- [INSTRUCTIONS TO FOLLOW]:
Go through the entries below and copy every line that holds the word "agent".

── EXERCISE INPUT

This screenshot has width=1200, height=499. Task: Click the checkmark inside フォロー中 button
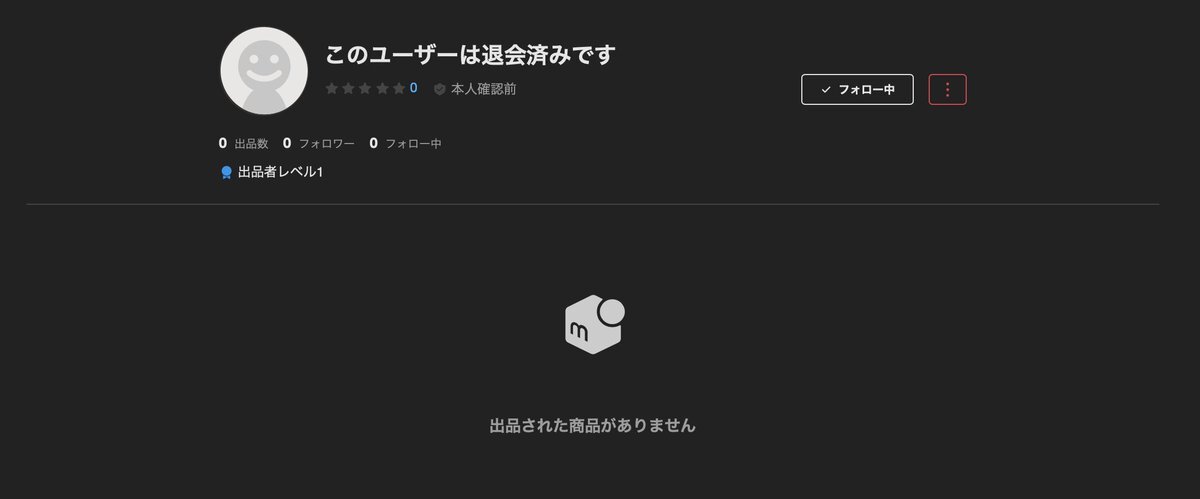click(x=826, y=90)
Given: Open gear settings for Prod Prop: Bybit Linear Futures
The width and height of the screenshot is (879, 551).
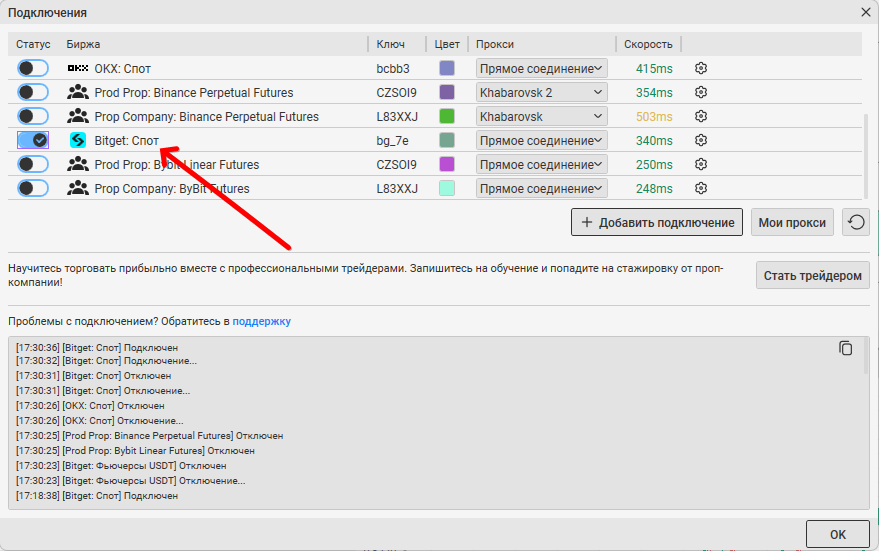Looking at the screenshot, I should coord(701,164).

────
── EXERCISE INPUT

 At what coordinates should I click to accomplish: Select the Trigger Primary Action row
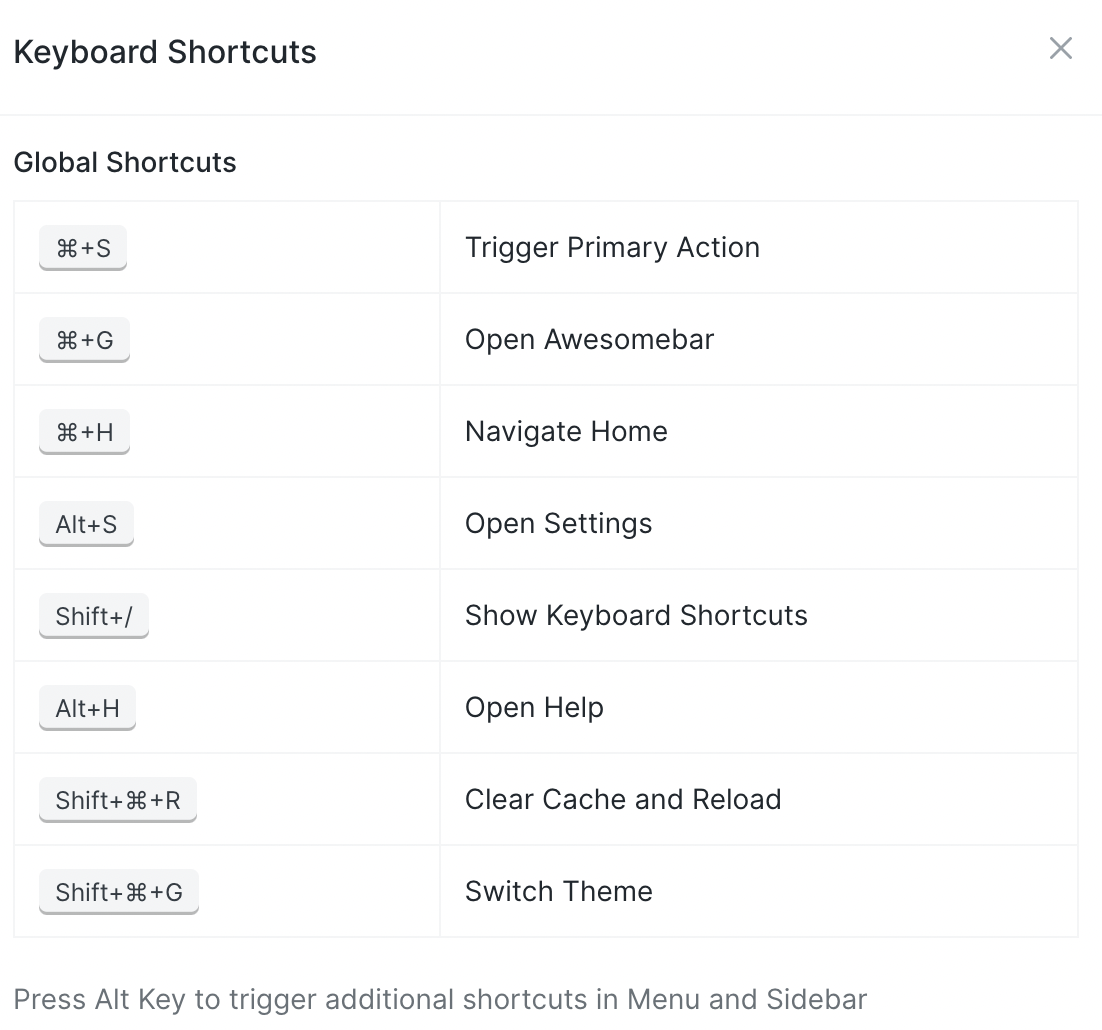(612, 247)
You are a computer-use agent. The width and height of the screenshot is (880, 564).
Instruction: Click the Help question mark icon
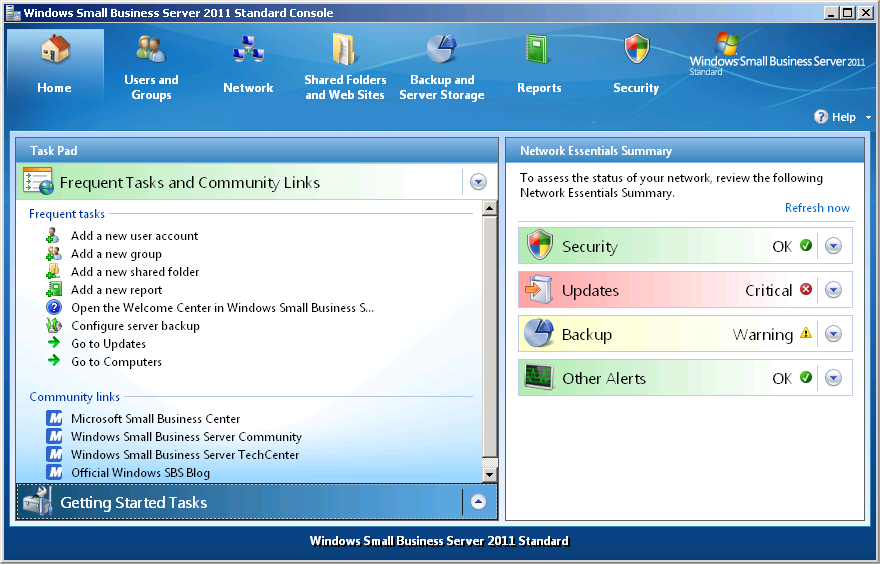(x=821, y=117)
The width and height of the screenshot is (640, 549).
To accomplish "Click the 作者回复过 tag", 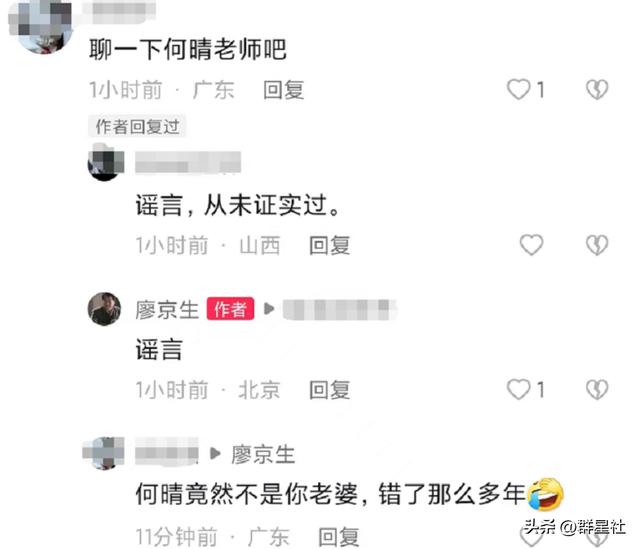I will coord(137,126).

────
── EXERCISE INPUT

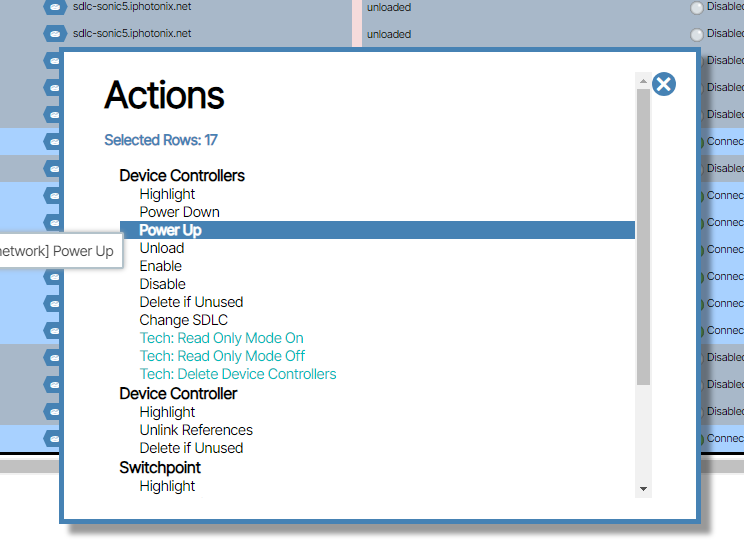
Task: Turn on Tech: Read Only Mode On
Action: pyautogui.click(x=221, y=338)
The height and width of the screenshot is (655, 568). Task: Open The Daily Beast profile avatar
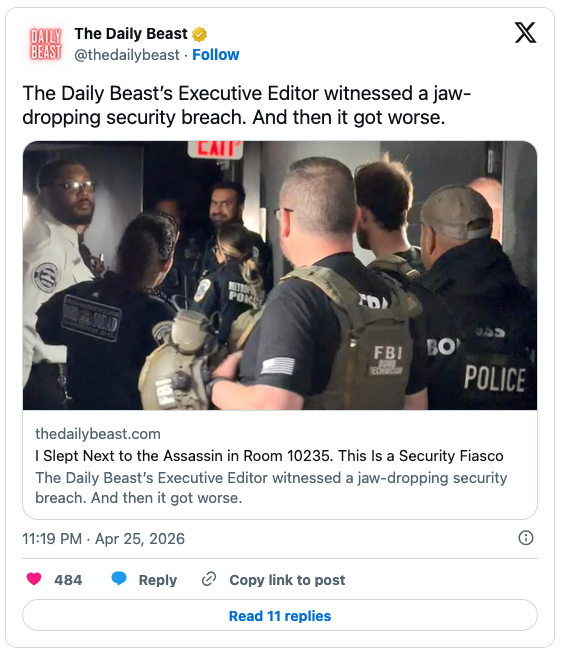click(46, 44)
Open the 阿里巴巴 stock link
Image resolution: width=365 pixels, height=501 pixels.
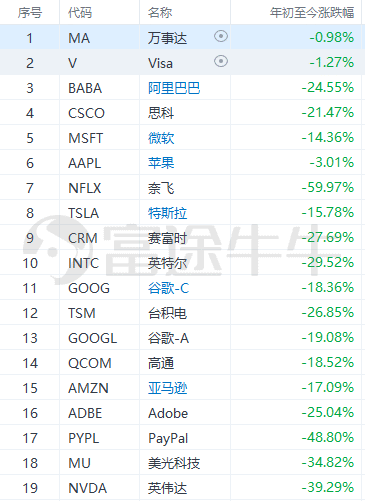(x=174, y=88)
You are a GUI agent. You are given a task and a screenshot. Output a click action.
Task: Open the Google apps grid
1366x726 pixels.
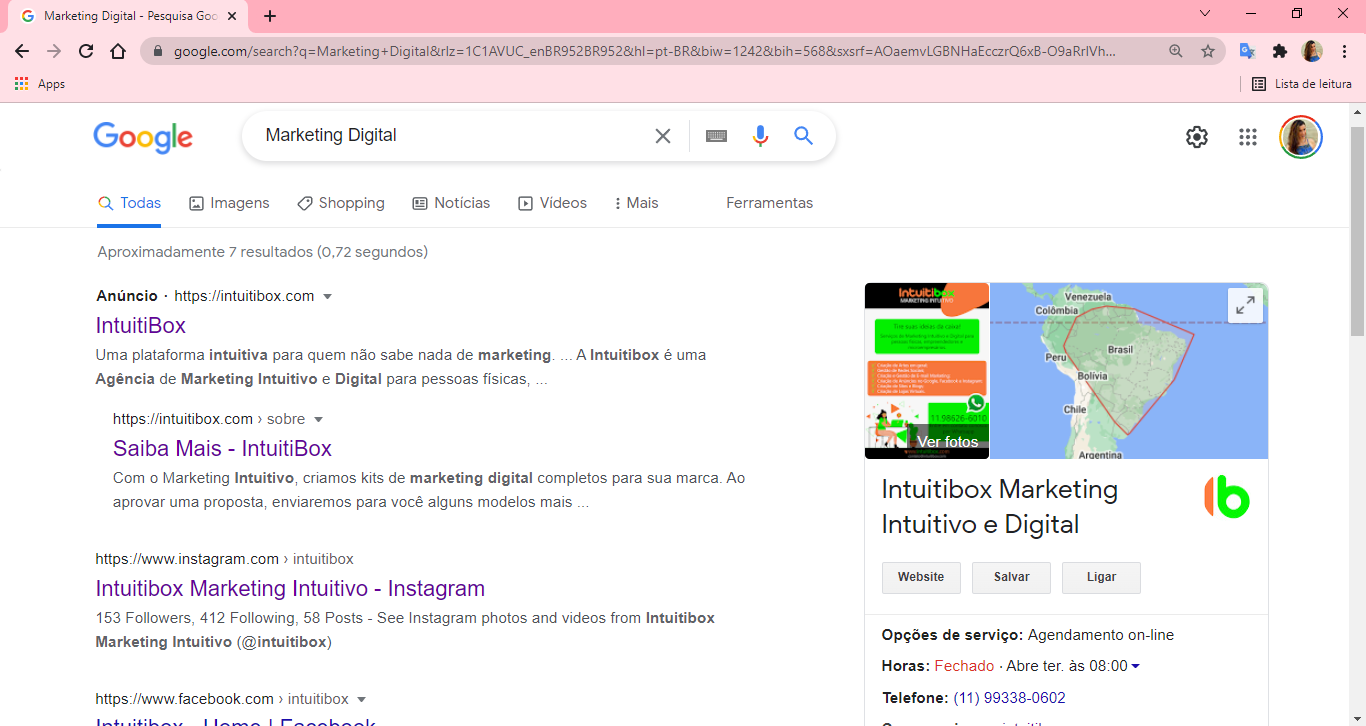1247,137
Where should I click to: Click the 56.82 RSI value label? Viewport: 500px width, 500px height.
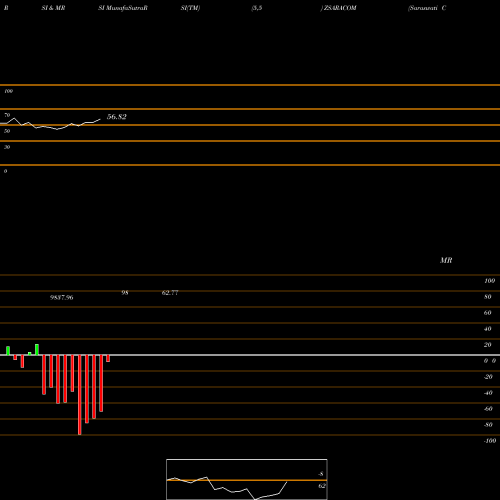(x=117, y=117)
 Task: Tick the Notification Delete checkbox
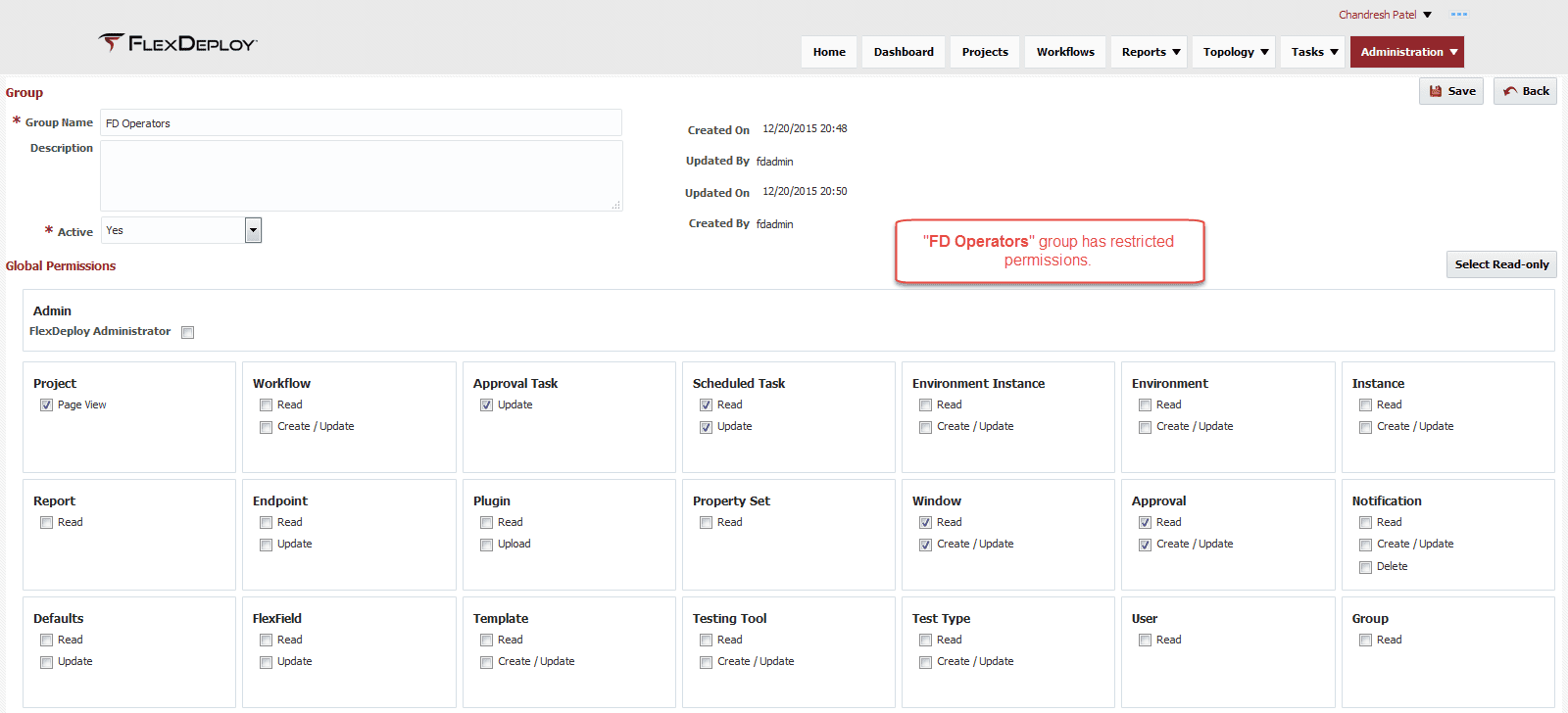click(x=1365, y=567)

────

- [SOLUTION FOR THIS TASK]:
You are a computer-use agent. The width and height of the screenshot is (880, 564).
You are a GUI agent. You are given a task and a screenshot. Output a click action.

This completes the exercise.